─── DATASET EXTRACT ───

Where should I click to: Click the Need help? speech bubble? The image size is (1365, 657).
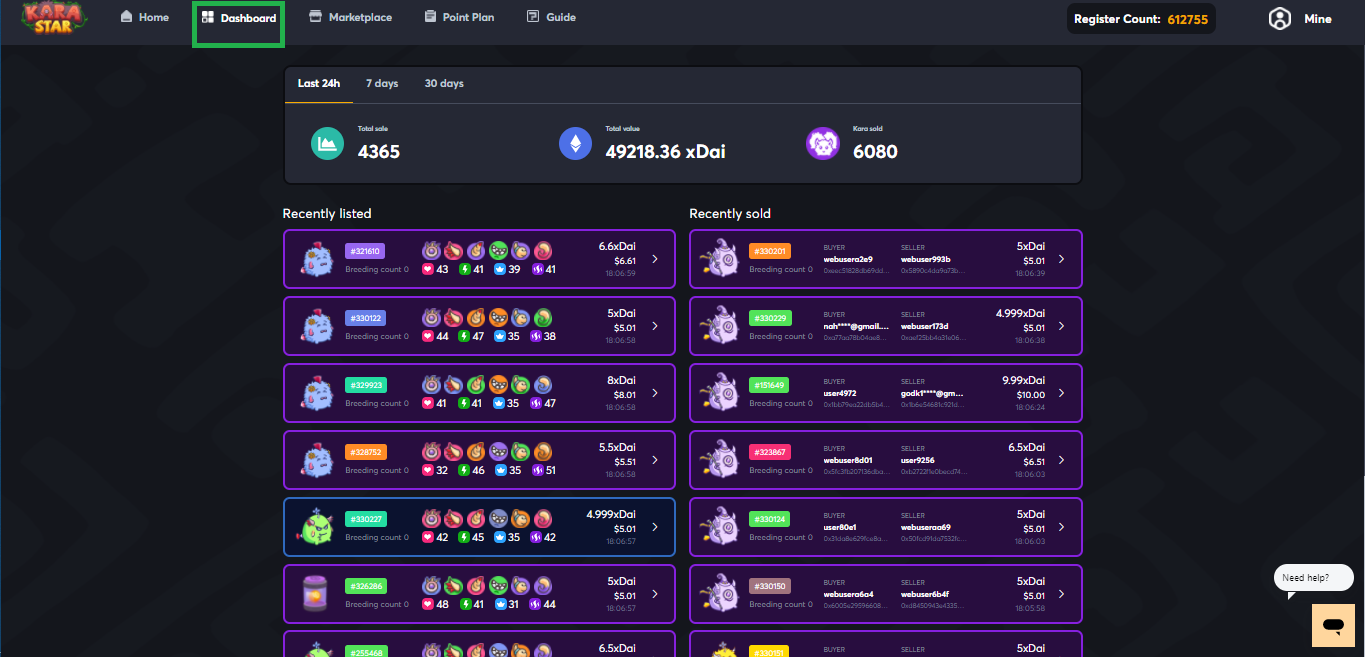point(1312,578)
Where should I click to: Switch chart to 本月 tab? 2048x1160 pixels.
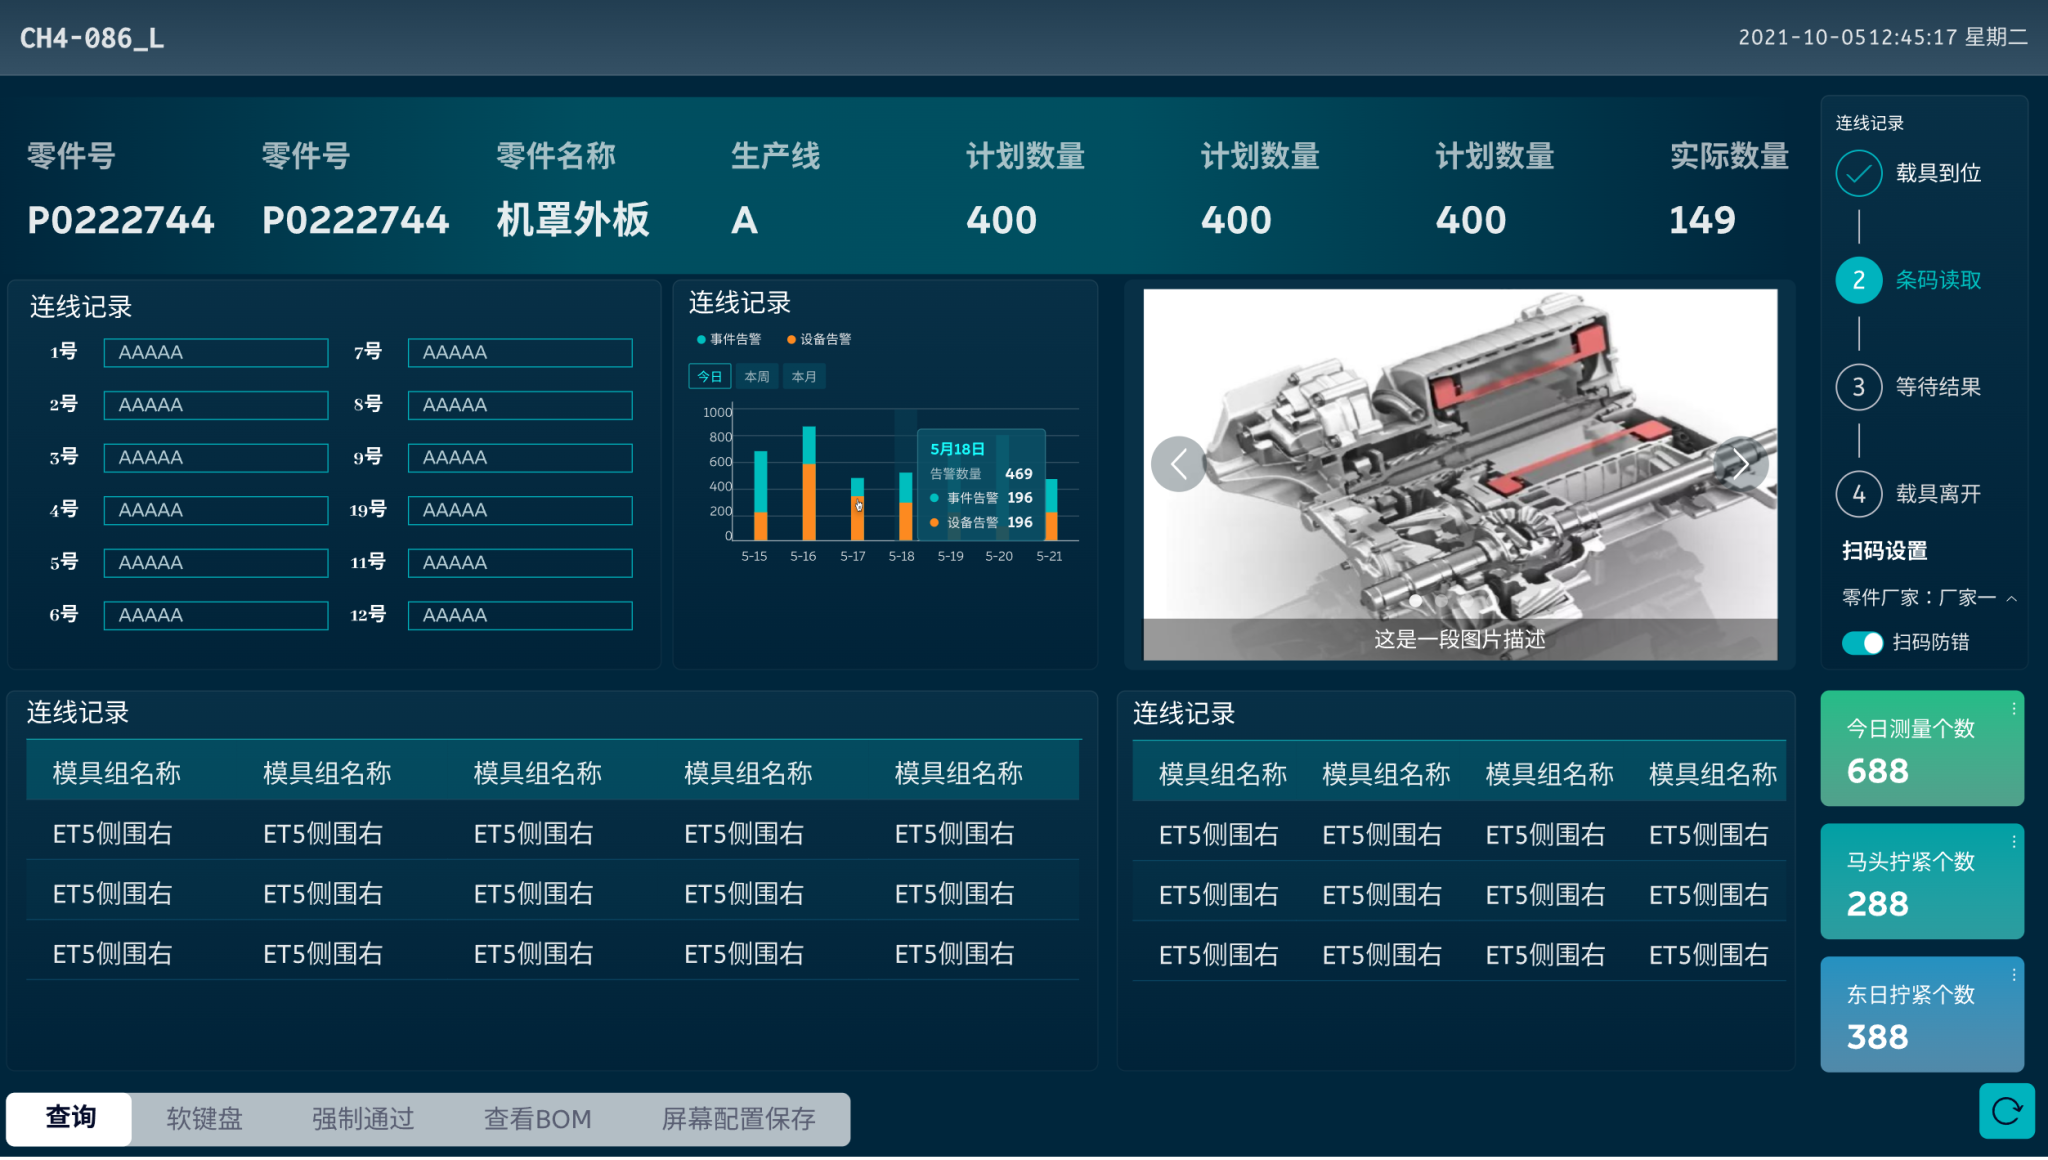(804, 377)
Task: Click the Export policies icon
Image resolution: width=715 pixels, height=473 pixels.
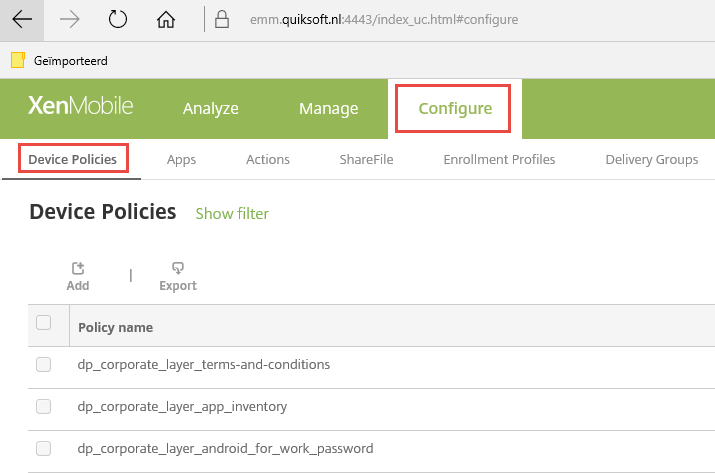Action: pos(178,268)
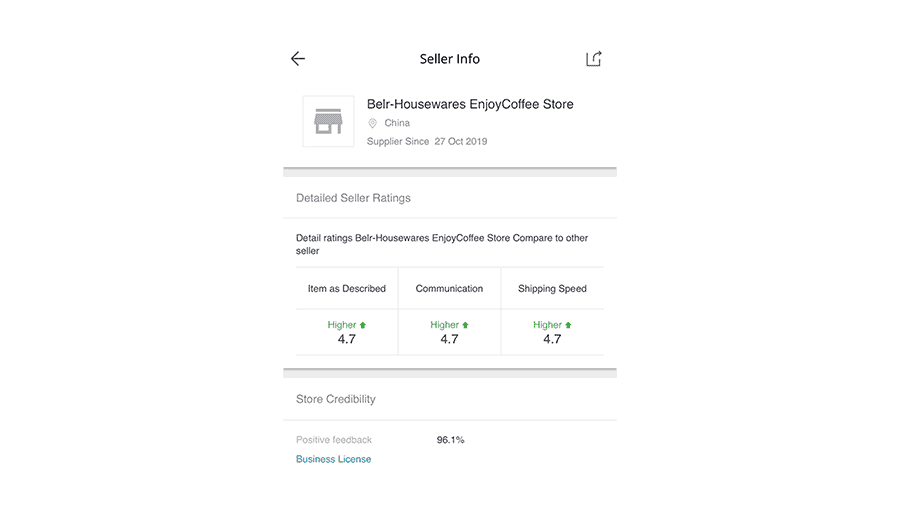Viewport: 900px width, 520px height.
Task: Go back with the arrow icon
Action: point(297,59)
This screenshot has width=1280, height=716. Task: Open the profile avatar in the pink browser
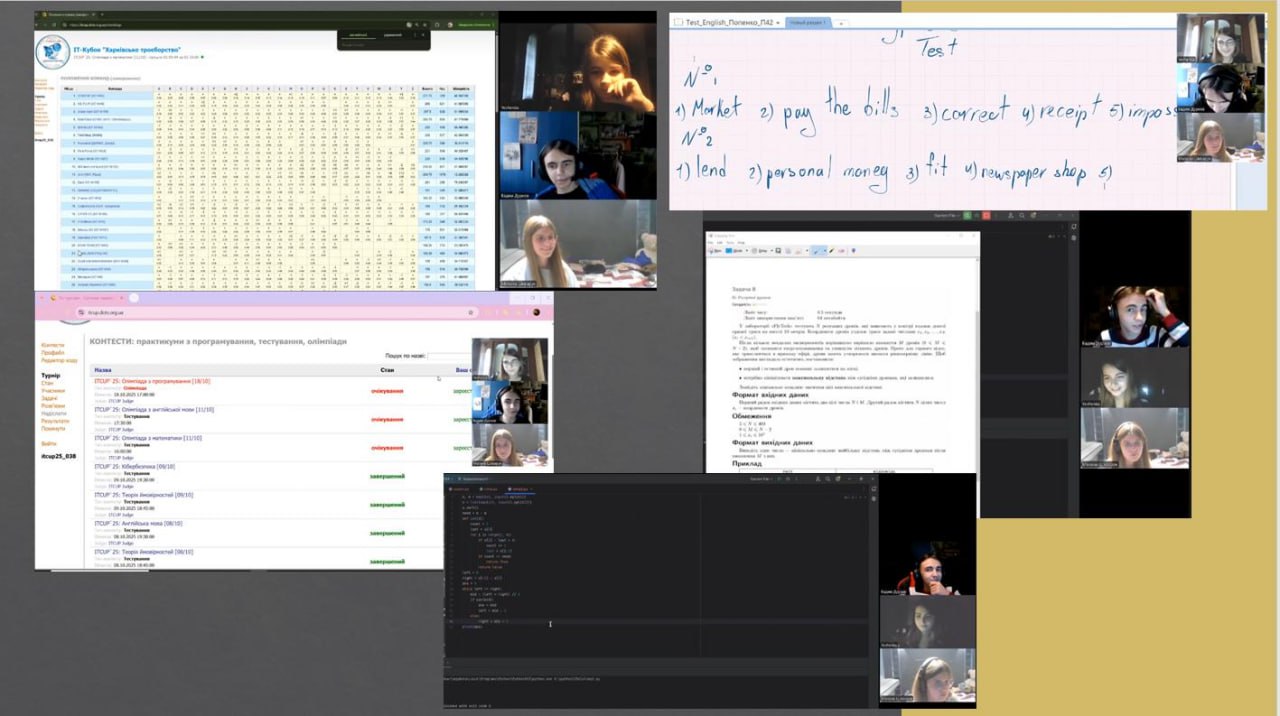[537, 313]
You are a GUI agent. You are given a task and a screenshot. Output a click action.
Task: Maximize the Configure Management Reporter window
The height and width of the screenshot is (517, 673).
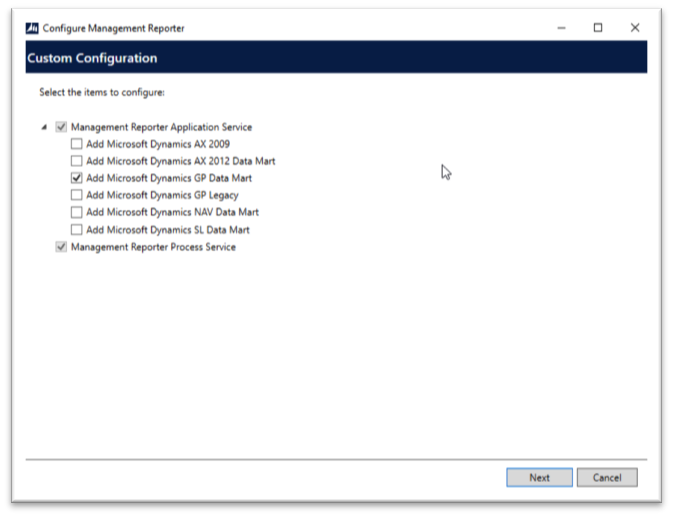click(x=598, y=28)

───

> **WHAT IS NEEDED**:
Present all of the data above as a Markdown table with the columns Row and Text, giving each line its own numbered row and skipping blank lines. Leave out the pictures.

> **EXERCISE RESPONSE**:
| Row | Text |
|---|---|
| 1 | Where should I click to: Click the Need help? speech bubble? The image size is (1365, 657). |
| 2 | point(1312,578) |
| 3 | Where should I click to: Switch chart to 本月 tab? 2048x1160 pixels. |
| 4 | (804, 377) |
| 5 | Task: Click the Export policies icon |
| 6 | Image resolution: width=715 pixels, height=473 pixels. |
| 7 | Action: pos(178,268) |
| 8 | Viewport: 900px width, 520px height. |
| 9 | Task: Go back with the arrow icon |
| 10 | Action: point(297,59) |
| 11 | This screenshot has width=1280, height=716. Task: Open the profile avatar in the pink browser |
| 12 | [537, 313] |
| 13 | You are a GUI agent. You are given a task and a screenshot. Output a click action. |
| 14 | Task: Maximize the Configure Management Reporter window |
| 15 | The height and width of the screenshot is (517, 673). |
| 16 | click(x=598, y=28) |